======== EXTRACT PROVIDED
14.4 As it was the employer’s responsibility to provide up to date and accurate data to the pensions administrator, this element of the complaint was upheld against the DVLA.
14.5 The vast majority of the overpayment was caused by the abatement error. It was the employer’s responsibility to provide notification to the pensions administrator when a member in receipt of a civil service pension was re- employed in order for any abatement to be assessed. The notification was made via a CSP13 form.
14.6 Hence, when Ms H was re-employed with effect from 1 June 2015, HMRC should have provided notification to MyCSP in order for Ms H’s pension to be assessed for abatement. However, it was unable to locate any such notification.
14.7 HMRC had been contacted as part of its investigation. HMRC provided a copy of Ms H’s re-joiner documentation which should have consisted of a pension questionnaire, Pension Choices Form, re-joiner calculator and the CSP13 form. Unfortunately, HMRC could only provide a copy of Ms H’s pension
4 questionnaire where part of the process was outsourced (so they did not have a copy of the other documentation).
14.8 HMRC therefore referred these queries to the outsourced company which said it would have sent MyCSP a CSP13 form; from there MyCSP would have calculated an estimate and sent this directly to the member. A booklet on abatement would also have been sent.
================
§ REQUIREMENT
Answer these questions using the pension complaint extract above.
1. What caused the vast majority of the overpayment?
2. Which form was used to notify the pensions administrator when a member receiving a civil service pension was re-employed?
3. With effect from what date was Ms H re-employed?
======== GIVEN MATERIAL
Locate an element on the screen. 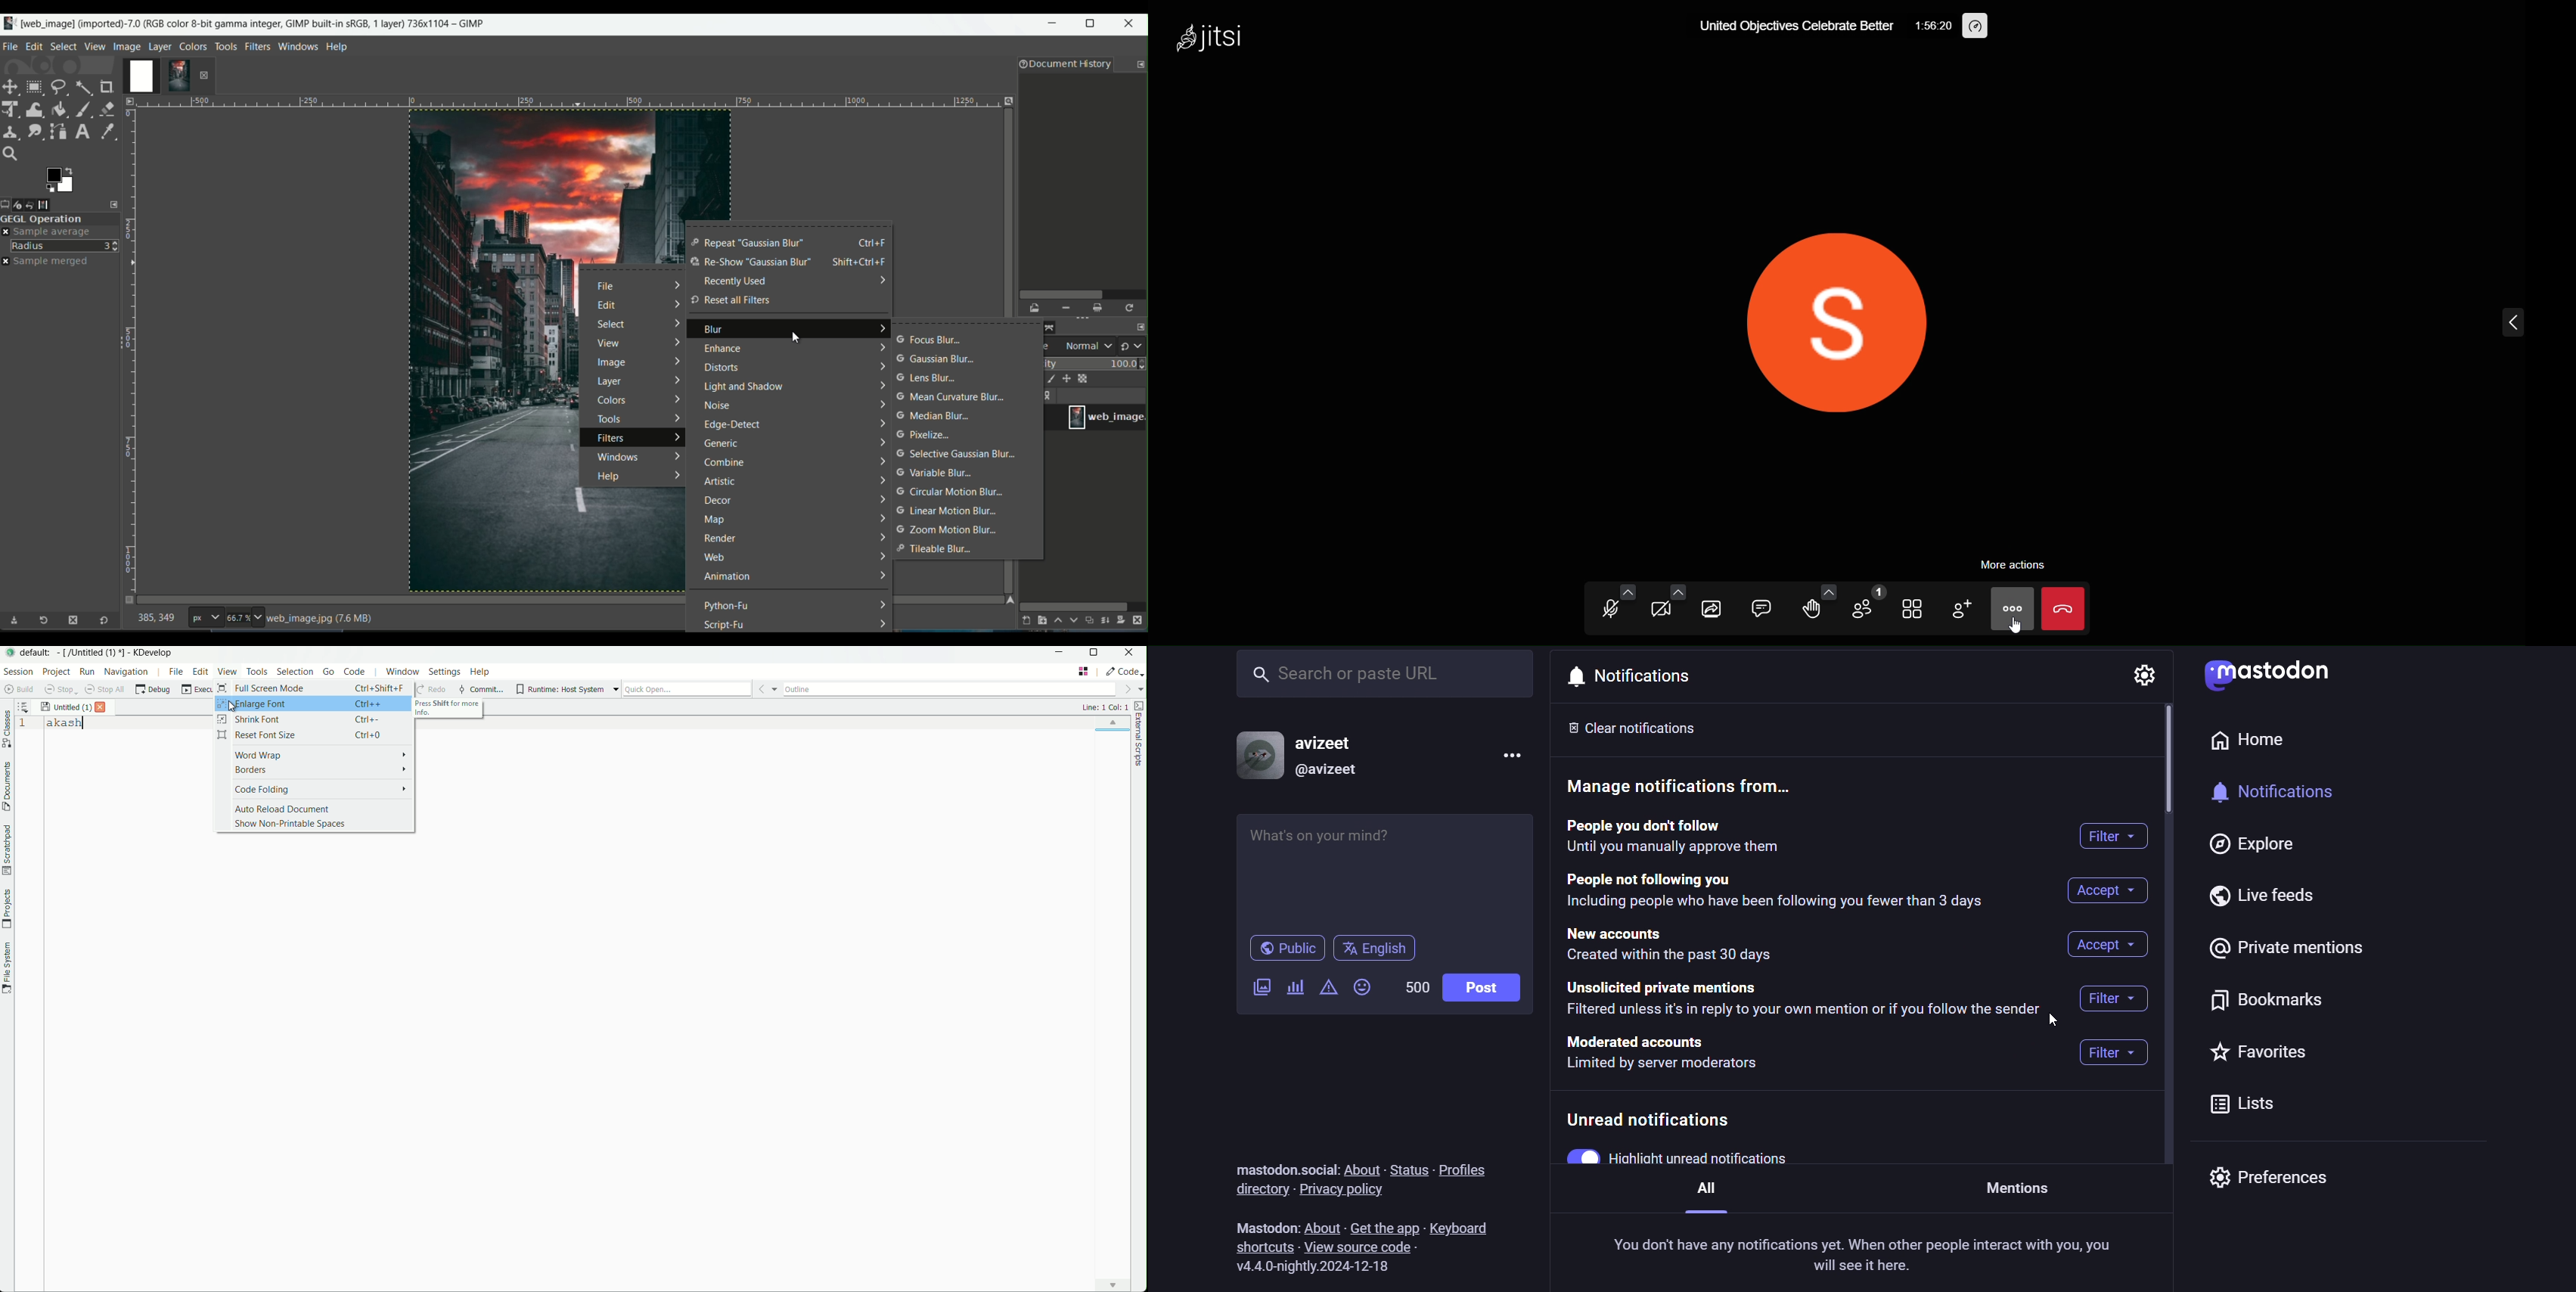  camera is located at coordinates (1662, 612).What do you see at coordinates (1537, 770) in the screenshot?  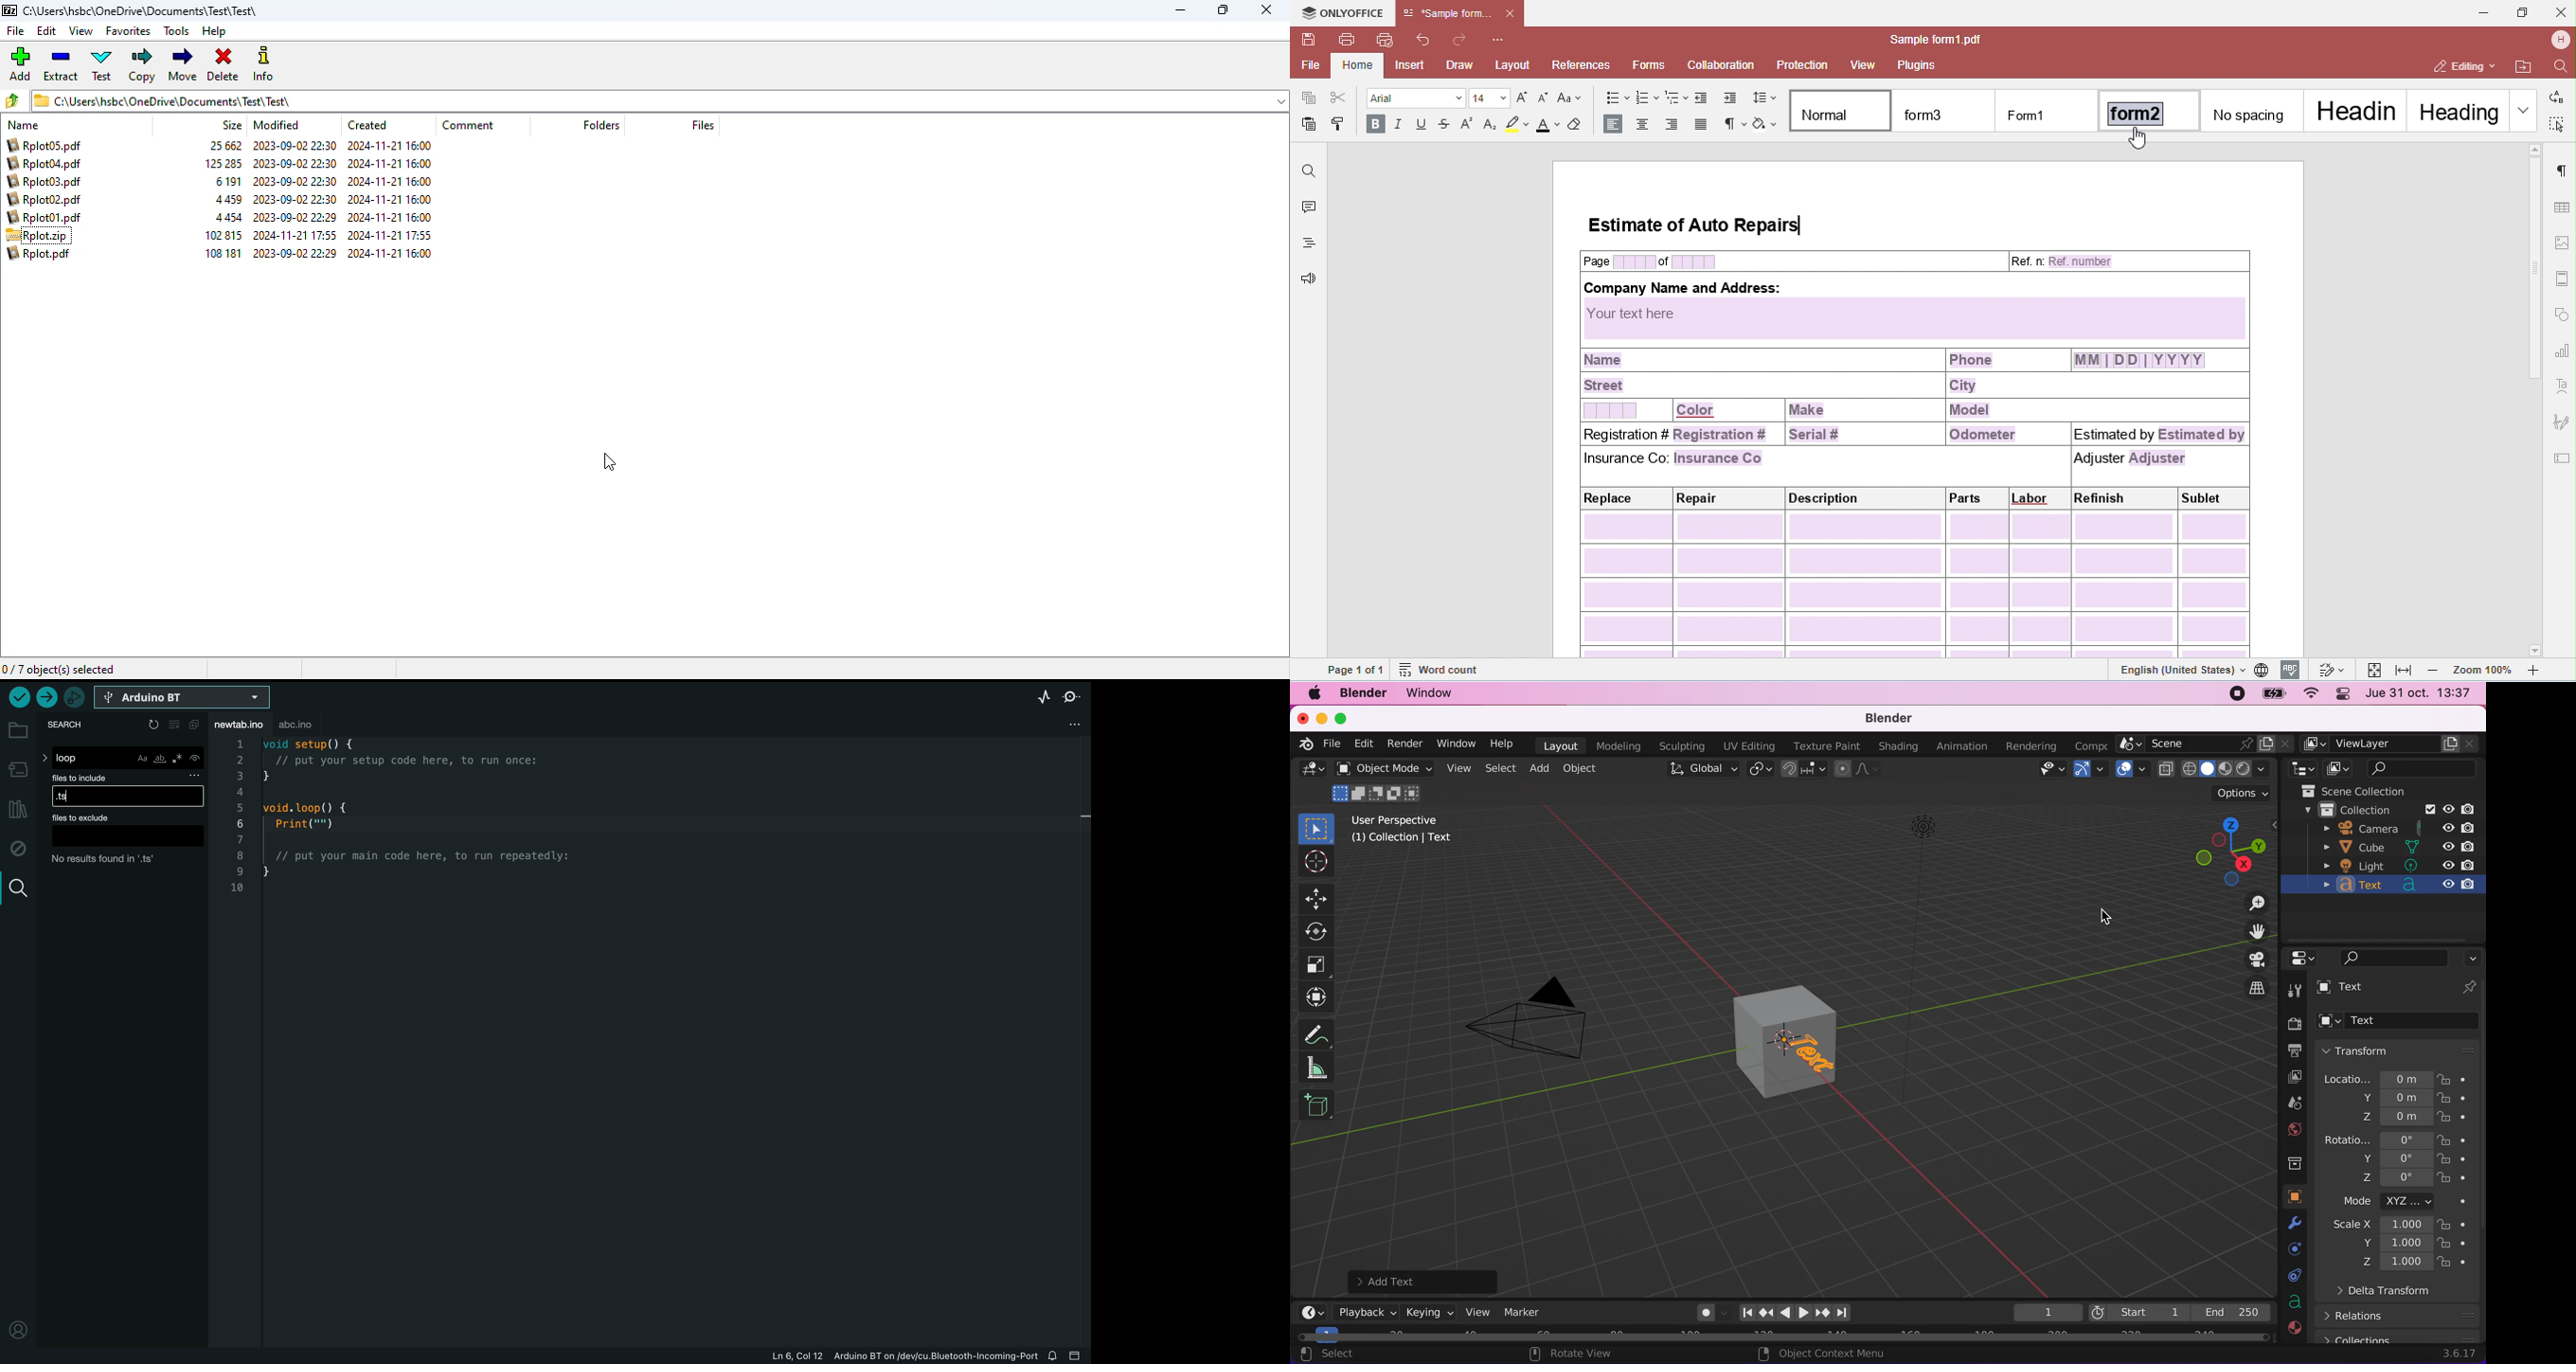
================
§ TASK RESULT
1. The abatement error.
2. A CSP13 form.
3. 1 June 2015.